═══ SUPPLIED ENTRIES

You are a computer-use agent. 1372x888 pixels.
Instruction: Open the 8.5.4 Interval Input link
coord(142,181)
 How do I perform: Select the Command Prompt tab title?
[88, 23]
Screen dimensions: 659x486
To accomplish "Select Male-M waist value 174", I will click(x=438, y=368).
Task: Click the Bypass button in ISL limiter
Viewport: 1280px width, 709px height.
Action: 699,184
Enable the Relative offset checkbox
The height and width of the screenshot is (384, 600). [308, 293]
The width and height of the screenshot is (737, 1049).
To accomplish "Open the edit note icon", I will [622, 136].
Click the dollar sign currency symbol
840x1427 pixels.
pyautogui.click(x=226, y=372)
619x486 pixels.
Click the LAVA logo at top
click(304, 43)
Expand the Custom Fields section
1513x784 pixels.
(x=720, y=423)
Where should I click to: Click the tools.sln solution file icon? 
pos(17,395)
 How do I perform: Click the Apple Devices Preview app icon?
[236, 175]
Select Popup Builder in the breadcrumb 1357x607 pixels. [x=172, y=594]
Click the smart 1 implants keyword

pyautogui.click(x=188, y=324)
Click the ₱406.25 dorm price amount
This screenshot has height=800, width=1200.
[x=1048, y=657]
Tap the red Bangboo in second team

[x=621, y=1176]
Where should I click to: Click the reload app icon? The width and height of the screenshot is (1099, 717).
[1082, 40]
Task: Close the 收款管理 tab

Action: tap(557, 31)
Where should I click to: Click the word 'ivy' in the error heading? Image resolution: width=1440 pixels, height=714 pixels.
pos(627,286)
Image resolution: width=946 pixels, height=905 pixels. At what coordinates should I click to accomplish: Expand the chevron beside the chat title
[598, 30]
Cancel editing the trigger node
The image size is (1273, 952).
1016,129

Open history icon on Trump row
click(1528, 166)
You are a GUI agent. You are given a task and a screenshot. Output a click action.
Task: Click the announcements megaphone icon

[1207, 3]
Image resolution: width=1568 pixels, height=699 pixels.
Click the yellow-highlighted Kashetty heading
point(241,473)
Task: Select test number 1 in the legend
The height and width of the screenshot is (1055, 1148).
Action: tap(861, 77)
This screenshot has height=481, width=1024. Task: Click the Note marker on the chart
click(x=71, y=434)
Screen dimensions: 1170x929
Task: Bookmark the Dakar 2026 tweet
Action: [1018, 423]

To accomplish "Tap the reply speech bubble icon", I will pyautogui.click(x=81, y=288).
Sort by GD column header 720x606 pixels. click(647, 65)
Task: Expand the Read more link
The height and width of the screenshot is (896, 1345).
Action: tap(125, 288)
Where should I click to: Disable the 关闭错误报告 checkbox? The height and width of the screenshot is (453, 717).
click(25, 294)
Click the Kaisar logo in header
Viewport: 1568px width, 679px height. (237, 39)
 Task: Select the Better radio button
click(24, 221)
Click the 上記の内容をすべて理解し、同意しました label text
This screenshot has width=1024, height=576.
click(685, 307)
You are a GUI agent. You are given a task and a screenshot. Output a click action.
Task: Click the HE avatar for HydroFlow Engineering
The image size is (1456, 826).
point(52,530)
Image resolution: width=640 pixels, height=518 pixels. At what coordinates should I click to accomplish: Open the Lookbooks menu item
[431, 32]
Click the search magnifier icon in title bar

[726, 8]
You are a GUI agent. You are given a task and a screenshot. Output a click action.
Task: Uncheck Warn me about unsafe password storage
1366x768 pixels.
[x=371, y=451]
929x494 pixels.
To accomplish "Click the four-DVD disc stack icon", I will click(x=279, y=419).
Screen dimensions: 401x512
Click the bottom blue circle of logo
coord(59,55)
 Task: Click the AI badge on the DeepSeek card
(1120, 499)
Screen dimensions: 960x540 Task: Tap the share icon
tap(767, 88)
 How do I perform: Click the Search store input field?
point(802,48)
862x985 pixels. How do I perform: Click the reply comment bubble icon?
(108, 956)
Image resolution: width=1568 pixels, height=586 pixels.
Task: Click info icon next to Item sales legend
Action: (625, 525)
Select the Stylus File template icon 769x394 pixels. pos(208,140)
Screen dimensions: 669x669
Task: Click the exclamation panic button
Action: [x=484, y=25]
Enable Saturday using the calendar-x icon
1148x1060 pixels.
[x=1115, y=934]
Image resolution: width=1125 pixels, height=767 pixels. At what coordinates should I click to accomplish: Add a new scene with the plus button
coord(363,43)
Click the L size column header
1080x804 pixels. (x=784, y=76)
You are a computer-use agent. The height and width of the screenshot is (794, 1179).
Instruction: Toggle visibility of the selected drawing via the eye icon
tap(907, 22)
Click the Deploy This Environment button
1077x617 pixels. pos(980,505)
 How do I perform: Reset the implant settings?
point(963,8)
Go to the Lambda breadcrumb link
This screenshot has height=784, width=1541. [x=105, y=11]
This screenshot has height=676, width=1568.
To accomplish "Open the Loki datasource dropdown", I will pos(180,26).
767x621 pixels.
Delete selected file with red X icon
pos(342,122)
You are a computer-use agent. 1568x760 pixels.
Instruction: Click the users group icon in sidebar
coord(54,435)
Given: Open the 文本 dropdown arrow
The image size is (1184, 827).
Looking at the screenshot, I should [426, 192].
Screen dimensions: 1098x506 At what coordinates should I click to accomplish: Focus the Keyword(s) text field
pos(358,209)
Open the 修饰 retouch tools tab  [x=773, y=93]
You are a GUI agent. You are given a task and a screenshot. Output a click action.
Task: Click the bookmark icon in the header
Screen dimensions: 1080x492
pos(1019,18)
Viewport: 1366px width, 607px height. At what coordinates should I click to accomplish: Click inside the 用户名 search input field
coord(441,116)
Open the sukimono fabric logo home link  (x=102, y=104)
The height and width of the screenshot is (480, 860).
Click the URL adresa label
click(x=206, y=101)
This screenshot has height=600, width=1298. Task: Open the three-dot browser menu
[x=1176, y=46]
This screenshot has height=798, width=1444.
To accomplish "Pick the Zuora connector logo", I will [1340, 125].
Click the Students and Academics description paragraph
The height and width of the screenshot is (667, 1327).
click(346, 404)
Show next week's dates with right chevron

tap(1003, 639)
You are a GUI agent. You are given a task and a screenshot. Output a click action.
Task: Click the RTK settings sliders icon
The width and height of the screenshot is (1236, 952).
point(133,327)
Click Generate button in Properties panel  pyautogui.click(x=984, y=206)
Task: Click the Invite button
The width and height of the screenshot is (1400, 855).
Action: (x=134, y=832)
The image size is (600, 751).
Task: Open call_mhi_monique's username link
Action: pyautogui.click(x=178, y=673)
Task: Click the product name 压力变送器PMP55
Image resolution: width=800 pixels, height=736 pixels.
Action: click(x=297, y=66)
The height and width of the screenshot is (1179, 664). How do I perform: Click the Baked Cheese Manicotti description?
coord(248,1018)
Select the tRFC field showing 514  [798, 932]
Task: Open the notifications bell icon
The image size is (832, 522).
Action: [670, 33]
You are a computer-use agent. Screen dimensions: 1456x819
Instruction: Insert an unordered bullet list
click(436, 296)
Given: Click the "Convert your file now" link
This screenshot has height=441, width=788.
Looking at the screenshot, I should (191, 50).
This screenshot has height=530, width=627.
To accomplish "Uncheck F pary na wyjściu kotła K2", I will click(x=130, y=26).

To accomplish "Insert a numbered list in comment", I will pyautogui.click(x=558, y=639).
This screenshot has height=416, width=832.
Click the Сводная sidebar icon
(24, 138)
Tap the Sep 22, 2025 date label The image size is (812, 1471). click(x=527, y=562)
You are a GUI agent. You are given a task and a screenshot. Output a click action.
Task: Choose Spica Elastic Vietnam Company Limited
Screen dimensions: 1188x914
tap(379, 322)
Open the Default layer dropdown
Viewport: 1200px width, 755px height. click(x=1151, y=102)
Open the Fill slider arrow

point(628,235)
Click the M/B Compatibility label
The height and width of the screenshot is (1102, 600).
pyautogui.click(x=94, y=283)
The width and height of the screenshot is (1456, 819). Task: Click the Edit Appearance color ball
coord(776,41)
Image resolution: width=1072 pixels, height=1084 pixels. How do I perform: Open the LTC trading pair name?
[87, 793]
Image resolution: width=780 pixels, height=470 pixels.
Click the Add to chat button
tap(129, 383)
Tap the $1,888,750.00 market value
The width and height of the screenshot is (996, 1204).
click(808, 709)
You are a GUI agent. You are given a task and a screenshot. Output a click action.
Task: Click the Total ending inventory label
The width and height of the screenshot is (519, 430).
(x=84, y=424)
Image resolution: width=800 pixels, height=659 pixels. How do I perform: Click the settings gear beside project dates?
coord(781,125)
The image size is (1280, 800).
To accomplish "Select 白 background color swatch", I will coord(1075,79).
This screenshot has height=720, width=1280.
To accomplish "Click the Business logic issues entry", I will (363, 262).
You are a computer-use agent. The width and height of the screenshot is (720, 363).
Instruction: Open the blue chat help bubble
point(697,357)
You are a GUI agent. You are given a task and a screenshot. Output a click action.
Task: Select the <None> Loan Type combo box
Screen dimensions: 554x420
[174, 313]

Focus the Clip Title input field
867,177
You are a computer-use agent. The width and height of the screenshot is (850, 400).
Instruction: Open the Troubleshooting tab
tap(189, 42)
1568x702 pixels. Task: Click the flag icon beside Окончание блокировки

══════

WHAT YOU SHOULD DO
Arrange the items above as a numbered list, one line per number and blank lines left out. Start with the line containing "You are a computer-use agent. 1568x760" and continue through the line containing "Open the 修饰".

SOLUTION TO THIS PROBLEM
1. You are a computer-use agent. 1568x760 pixels.
2. Instruction: Click the users group icon in sidebar
3. coord(54,435)
4. Given: Open the 文本 dropdown arrow
5. The image size is (1184, 827).
6. Looking at the screenshot, I should [426, 192].
7. Screen dimensions: 1098x506 At what coordinates should I click to accomplish: Focus the Keyword(s) text field
8. pos(358,209)
9. Open the 修饰 retouch tools tab  [x=773, y=93]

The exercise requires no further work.